Document passage:

Not by coincidence, the papers were full of rumors fueled by George that Dad was “in trouble.” For the public, George blustered about a “lack of discipline” among the players and a “lack of control of the team” by Dad, both of which were a load of bull. The reality, however, went deeper. I’m sure he’d been steaming for a year about Dad’s tongue-lashing, matchbook-throwing episode overruling his orders to play the veterans. There was also the reality that, across town, the Mets had rebuilt into a contender, acquiring Gary Carter, Keith Hernandez, and Ray Knight to go along with Darryl Strawberry and Doc Gooden. They had a holler guy manager, Davey Johnson, and were playing with a lot of hustle and excitement.

Raw data:
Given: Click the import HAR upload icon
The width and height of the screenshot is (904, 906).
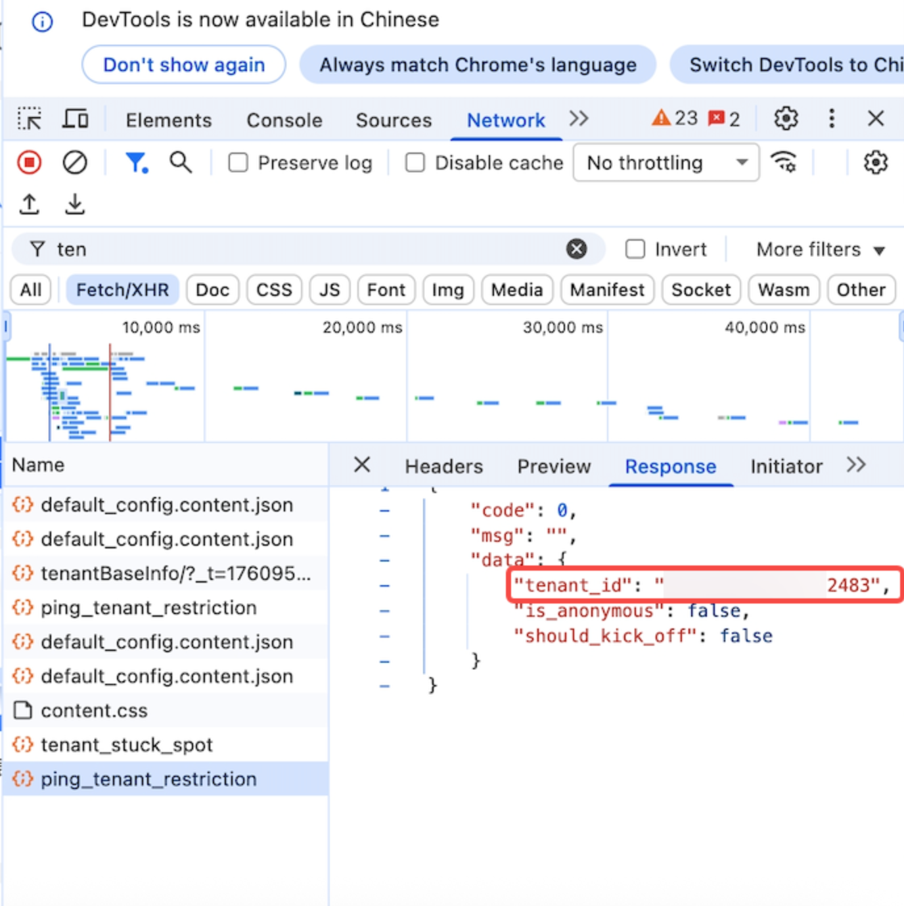Looking at the screenshot, I should pyautogui.click(x=30, y=204).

Task goal:
From the passage about George's rumors and the Mets, extract the text between "Not by coincidence, the" and "hustle and excitement.", inclusive, without changing a word.

Expected output:
Not by coincidence, the papers were full of rumors fueled by George that Dad was “in trouble.” For the public, George blustered about a “lack of discipline” among the players and a “lack of control of the team” by Dad, both of which were a load of bull. The reality, however, went deeper. I’m sure he’d been steaming for a year about Dad’s tongue-lashing, matchbook-throwing episode overruling his orders to play the veterans. There was also the reality that, across town, the Mets had rebuilt into a contender, acquiring Gary Carter, Keith Hernandez, and Ray Knight to go along with Darryl Strawberry and Doc Gooden. They had a holler guy manager, Davey Johnson, and were playing with a lot of hustle and excitement.